Leave aside the insult to the leader of North Korea; that is just a distraction. What got my attention was what Mr. Trump said just before threatening to destroy North Korea. He pointedly criticized other nations, clearly meaning China and Russia, saying, “It is an outrage that some nations would not only trade with such a regime, but would arm, supply, and financially support a country that imperils the world with nuclear conflict. No nation on earth has an interest in seeing this band of criminals arm itself with nuclear weapons and missiles.”

His criticism is counterproductive, especially since both China and Russia are as averse to a nuclear-armed North Korea—on their borders—as the U.S. Note that Mr. Trump speaks as though it were possible to somehow talk North Korea into giving up its nuclear weapons and, presumably, its nuclear research programs. This is simply unrealistic in the current situation. As the North Korean government has repeatedly made clear over decades, it is interested in nuclear technology for two reasons. The first is to deter U.S. aggression against the country and the second is to provide energy to generate electricity. The peaceful use of nuclear technology is often overlooked but it was a part of the 1994 Agreed Framework and deserves attention if only because  the Framework agreement aimed at treating North Korean and international concerns as comprehensively as possibly. Whatever one thinks about peaceful uses of nuclear technology, it is clear the North Koreans need non-fossil fuel energy sources.

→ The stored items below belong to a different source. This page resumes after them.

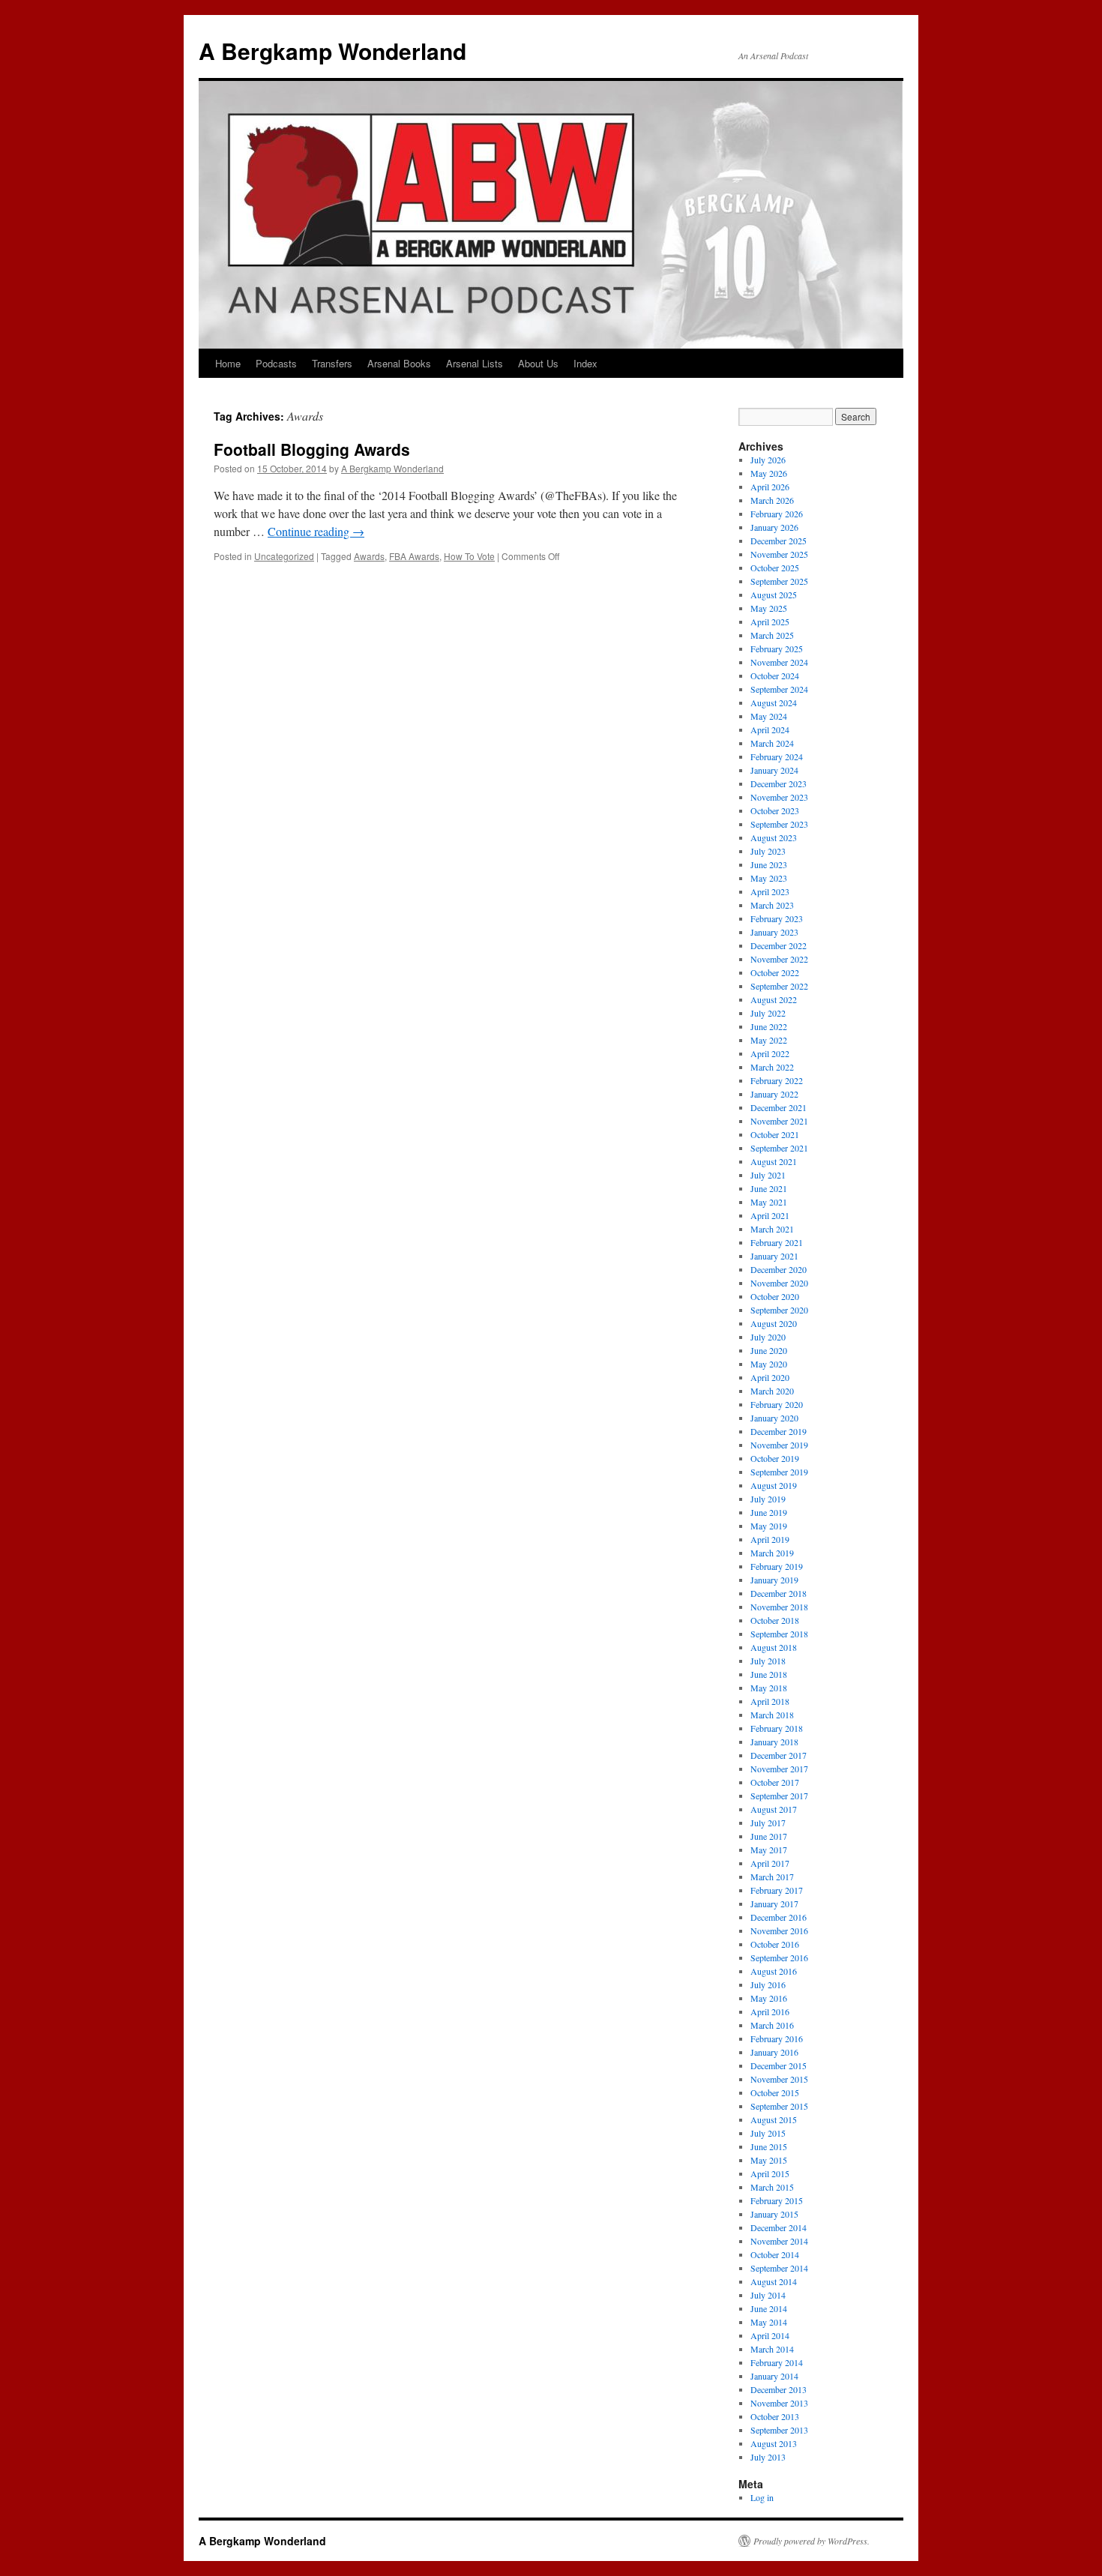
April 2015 (769, 2173)
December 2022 (778, 945)
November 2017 (779, 1769)
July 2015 (768, 2133)
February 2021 (776, 1242)
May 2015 (768, 2160)
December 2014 (778, 2227)
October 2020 (774, 1296)
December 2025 (778, 541)
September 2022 (779, 986)
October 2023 (774, 810)
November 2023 (779, 797)
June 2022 (768, 1026)
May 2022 (768, 1040)
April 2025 (769, 622)
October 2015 (774, 2092)
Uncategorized (284, 556)
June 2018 (768, 1674)
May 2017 (768, 1850)
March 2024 (772, 743)
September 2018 (779, 1634)
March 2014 (772, 2349)
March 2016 (772, 2025)
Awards (369, 556)
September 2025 (779, 581)
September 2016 (779, 1957)
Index (585, 363)
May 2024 (768, 716)
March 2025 (772, 635)
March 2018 (772, 1715)
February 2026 (776, 514)
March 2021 (772, 1229)
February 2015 (776, 2200)
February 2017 (776, 1890)
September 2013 (779, 2430)
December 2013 (778, 2389)
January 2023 (774, 932)
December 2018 (778, 1593)
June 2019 (768, 1512)
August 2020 (773, 1323)
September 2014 (779, 2268)
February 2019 (776, 1566)
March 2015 (772, 2187)
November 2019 (779, 1445)
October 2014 (774, 2254)
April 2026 (769, 487)
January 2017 (774, 1904)
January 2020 (774, 1418)
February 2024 (776, 756)
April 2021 (769, 1215)
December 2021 (778, 1107)
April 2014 (769, 2335)
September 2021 (779, 1148)
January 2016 (774, 2052)
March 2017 (772, 1877)
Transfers (332, 363)
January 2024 (774, 770)
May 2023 (768, 878)
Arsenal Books (399, 363)
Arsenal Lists (474, 363)
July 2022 (768, 1013)
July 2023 (768, 851)
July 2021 (768, 1175)
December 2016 (778, 1917)
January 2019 (774, 1580)
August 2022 (773, 999)
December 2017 (778, 1755)
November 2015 (779, 2079)
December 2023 (778, 783)
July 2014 (768, 2295)
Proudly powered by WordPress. (811, 2541)
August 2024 (773, 702)
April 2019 (769, 1539)
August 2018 (773, 1647)
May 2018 (768, 1688)
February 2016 (776, 2038)
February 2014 (776, 2362)
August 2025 (773, 595)
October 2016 (774, 1944)
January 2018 (774, 1742)
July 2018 (768, 1661)
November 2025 (779, 554)
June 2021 (768, 1188)
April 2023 (769, 891)
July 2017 (768, 1823)
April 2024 (769, 729)
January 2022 (774, 1094)
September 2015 (779, 2106)
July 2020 (768, 1337)
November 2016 (779, 1930)
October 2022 (774, 972)
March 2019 (772, 1553)
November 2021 (779, 1121)
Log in (762, 2497)
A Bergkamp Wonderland (332, 50)
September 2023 (779, 824)
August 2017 (773, 1809)
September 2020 (779, 1310)
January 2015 (774, 2214)
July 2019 (768, 1499)
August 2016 (773, 1971)
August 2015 (773, 2119)
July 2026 (768, 460)
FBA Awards (414, 556)
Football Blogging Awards (312, 449)
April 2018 (769, 1701)
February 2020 (776, 1404)
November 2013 (779, 2403)
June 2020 (768, 1350)
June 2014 (768, 2308)
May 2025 (768, 608)
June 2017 (768, 1836)
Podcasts (276, 363)
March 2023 (772, 905)
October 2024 (774, 675)
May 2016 (768, 1998)
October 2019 (774, 1458)
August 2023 (773, 837)
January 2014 (774, 2376)
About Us (538, 363)
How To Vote (469, 556)
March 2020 (772, 1391)
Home (228, 363)
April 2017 (769, 1863)
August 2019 (773, 1485)
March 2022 (772, 1067)
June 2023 (768, 864)
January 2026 (774, 527)
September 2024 (779, 689)
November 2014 (779, 2241)
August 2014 (773, 2281)
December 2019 (778, 1431)
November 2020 (779, 1283)
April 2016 (769, 2011)
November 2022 (779, 959)
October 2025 (774, 568)
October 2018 (774, 1620)
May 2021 (768, 1202)
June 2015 (768, 2146)
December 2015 (778, 2065)
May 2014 (768, 2322)
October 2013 (774, 2416)
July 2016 (768, 1984)
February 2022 (776, 1080)
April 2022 (769, 1053)
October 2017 (774, 1782)
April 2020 (769, 1377)
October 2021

More relevant to Mr. Trump’s remarks, North Korea said over and over in the negotiations before the 1994 agreement and in discussions since that its primary concern was to gain U.S. recognition of its right to exist as an independent nation and credible assurances that the U.S. and its allies would not attack North Korea. To date, the U.S. has not adequately addressed these North Korean concerns, although the Clinton Administration was moving in that direction when the election of George W. Bush resulted in a change in direction for U.S. policy.

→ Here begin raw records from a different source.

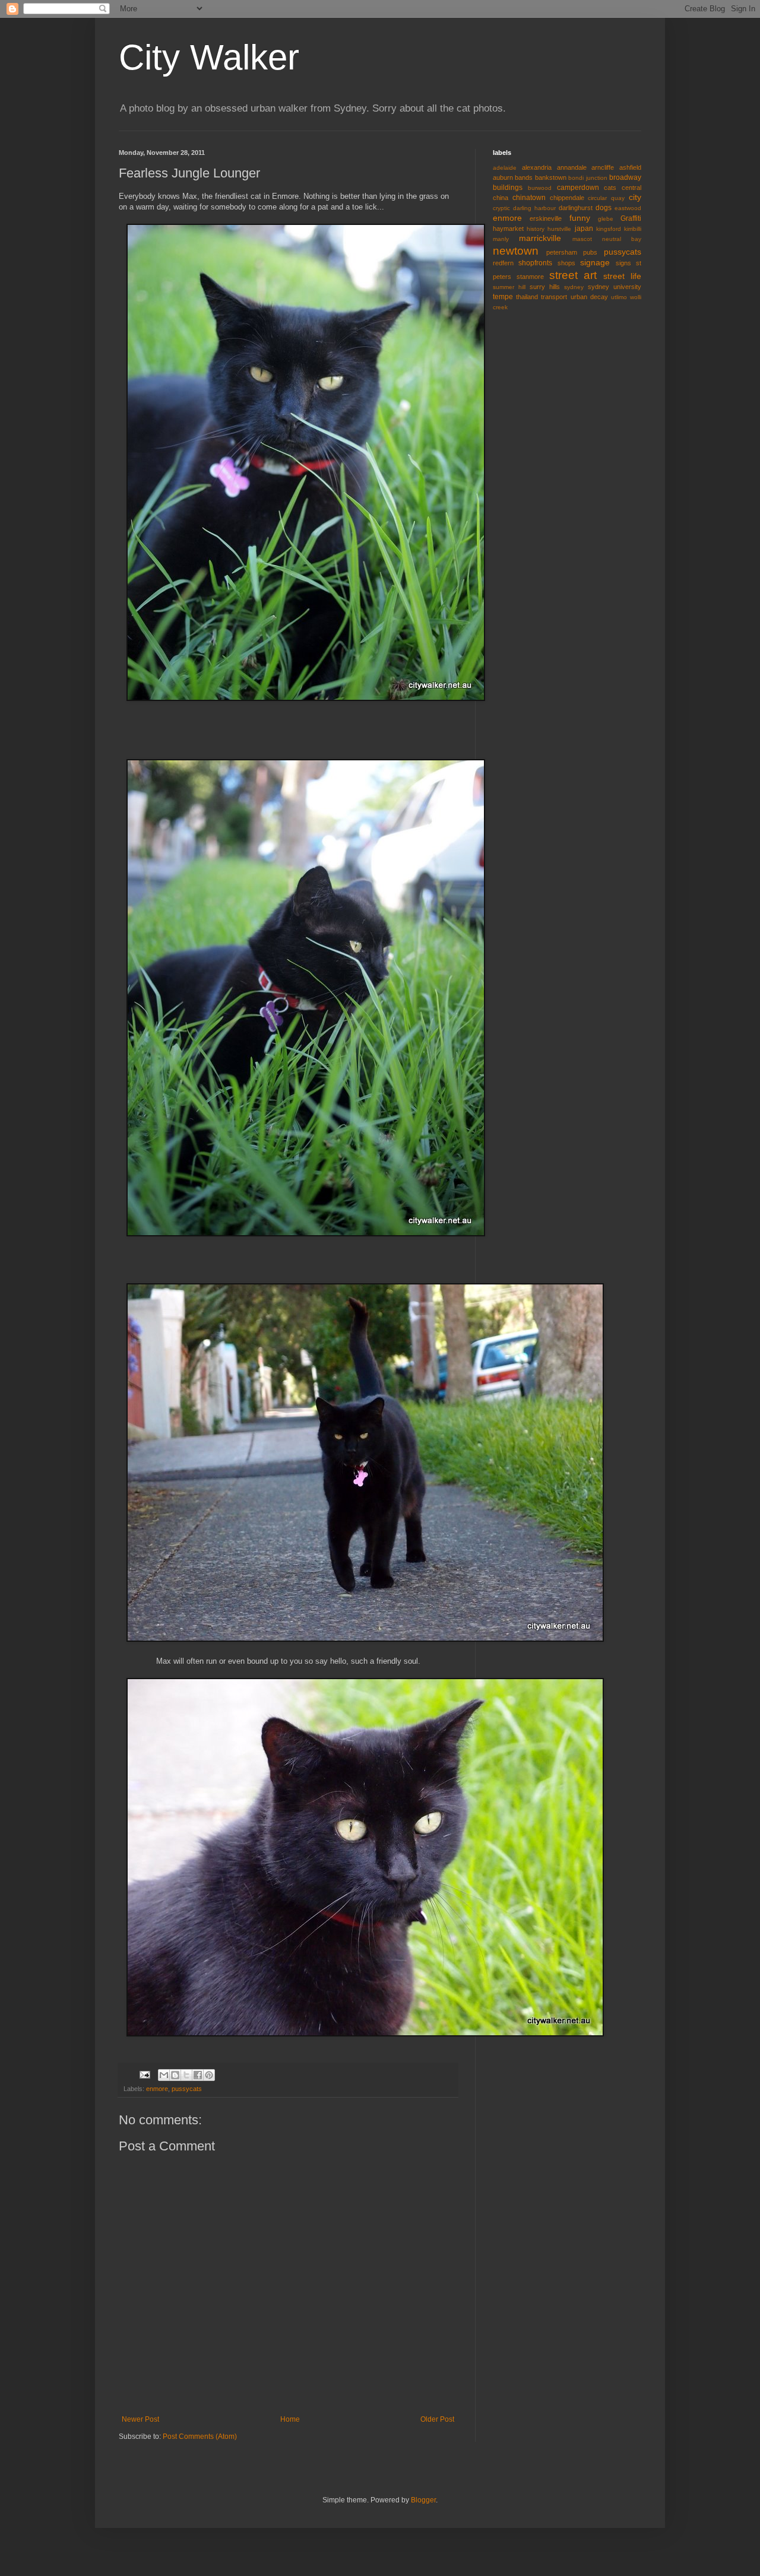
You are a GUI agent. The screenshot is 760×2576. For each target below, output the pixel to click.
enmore (157, 2088)
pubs (590, 252)
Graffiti (630, 218)
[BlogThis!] (175, 2075)
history (535, 229)
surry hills (545, 286)
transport (554, 296)
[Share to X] (186, 2075)
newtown (516, 251)
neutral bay (621, 239)
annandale (572, 167)
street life (622, 276)
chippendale (567, 197)
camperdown (578, 187)
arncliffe (602, 167)
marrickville (540, 238)
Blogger (423, 2500)
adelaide (505, 167)
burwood (540, 188)
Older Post (437, 2419)
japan (584, 228)
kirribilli (632, 229)
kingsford (608, 229)
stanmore (530, 276)
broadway (625, 177)
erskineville (546, 218)
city (635, 197)
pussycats (187, 2088)
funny (579, 218)
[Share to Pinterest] (209, 2075)
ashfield (630, 167)
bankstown (550, 177)
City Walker (209, 57)
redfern (503, 263)
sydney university (614, 286)
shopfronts (535, 263)
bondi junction (587, 178)
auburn (503, 177)
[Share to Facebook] (198, 2075)
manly (501, 239)
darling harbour (534, 208)
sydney (574, 287)
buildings (507, 187)
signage (595, 262)
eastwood (628, 208)
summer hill (509, 287)
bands (524, 177)
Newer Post (140, 2419)
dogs (604, 208)
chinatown (529, 197)
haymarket (508, 228)
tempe (503, 297)
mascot (582, 239)
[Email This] (164, 2075)
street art (573, 275)
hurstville (559, 229)
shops (566, 263)
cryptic (501, 208)
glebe (605, 218)
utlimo (619, 297)
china (500, 197)
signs (623, 263)
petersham (561, 252)
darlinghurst (576, 207)
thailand (527, 296)
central (631, 187)
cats (610, 187)
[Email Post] (144, 2073)
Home (290, 2419)
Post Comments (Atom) (200, 2436)
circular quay (606, 198)
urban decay (589, 296)
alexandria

Now might be a good time for the world to accept the reality that North Korea has joined the short list of nuclear-armed states and adjust policies to this new reality. What might that mean? Diplomacy and negotiation rather than threats, for one thing; U.S. actions to match new verbal assurances that we will not attack the North unprovoked; confidence-building steps, perhaps starting with establishing liaison offices in both Pyongyang and Washington; consultations and cooperation with China and Russia, as well as with Japan and South Korea; and to help forestall other nations that might follow the North Korean path, a renewed commitment to nuclear disarmament by the nuclear-armed nations, particularly China, Russia and the U.S.

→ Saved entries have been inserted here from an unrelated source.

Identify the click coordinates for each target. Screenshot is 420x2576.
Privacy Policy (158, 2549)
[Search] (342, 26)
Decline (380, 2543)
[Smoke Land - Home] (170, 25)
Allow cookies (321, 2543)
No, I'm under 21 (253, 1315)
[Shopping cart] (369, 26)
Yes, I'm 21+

For those of us working for a world without war, the time has come to act. For a start, we should inform ourselves about the numbers of nuclear weapons deployed and/or stockpiled by all the nuclear powers and then ensure full media coverage of those numbers and of the security, environmental and human costs of nuclear stockpiles. We should also take every opportunity, like Mr. Trump’s remarks on September 19, to talk with politicians, friends, family and neighbors and acquaint them with the facts, including the failure of the Non-Proliferation Treaty to prevent nations from acquiring nuclear weapons. Also, to make them aware that the majority of UN states have now adopted a UN Treaty banning nuclear weapons, that way giving a signal that they want the elimination of these weapons, while NATO states and its allies have opposed such progress. An information campaign is the necessary prelude to a popular campaign for nuclear disarmament. The Nobel Prize Committee’s choice of the International Campaign for the Abolition of Nuclear Weapons for the 2017 Nobel Peace Prize is another good sign that the time is ripe to raise the issue of nuclear disarmament. Let’s get to work!

After twenty five years as a U.S. diplomat, Nick Mele retired to pursue peace outside of government. A faith-based activist, he has worked as a nonviolence trainer for Pax Christi USA; as a founding staff member for the Nonviolent Peaceforce; and as the Pax Christi representative to the Inter-Religious Conference on Article 9, an international group working to reduce militarism and armaments in the Asia-Pacific region.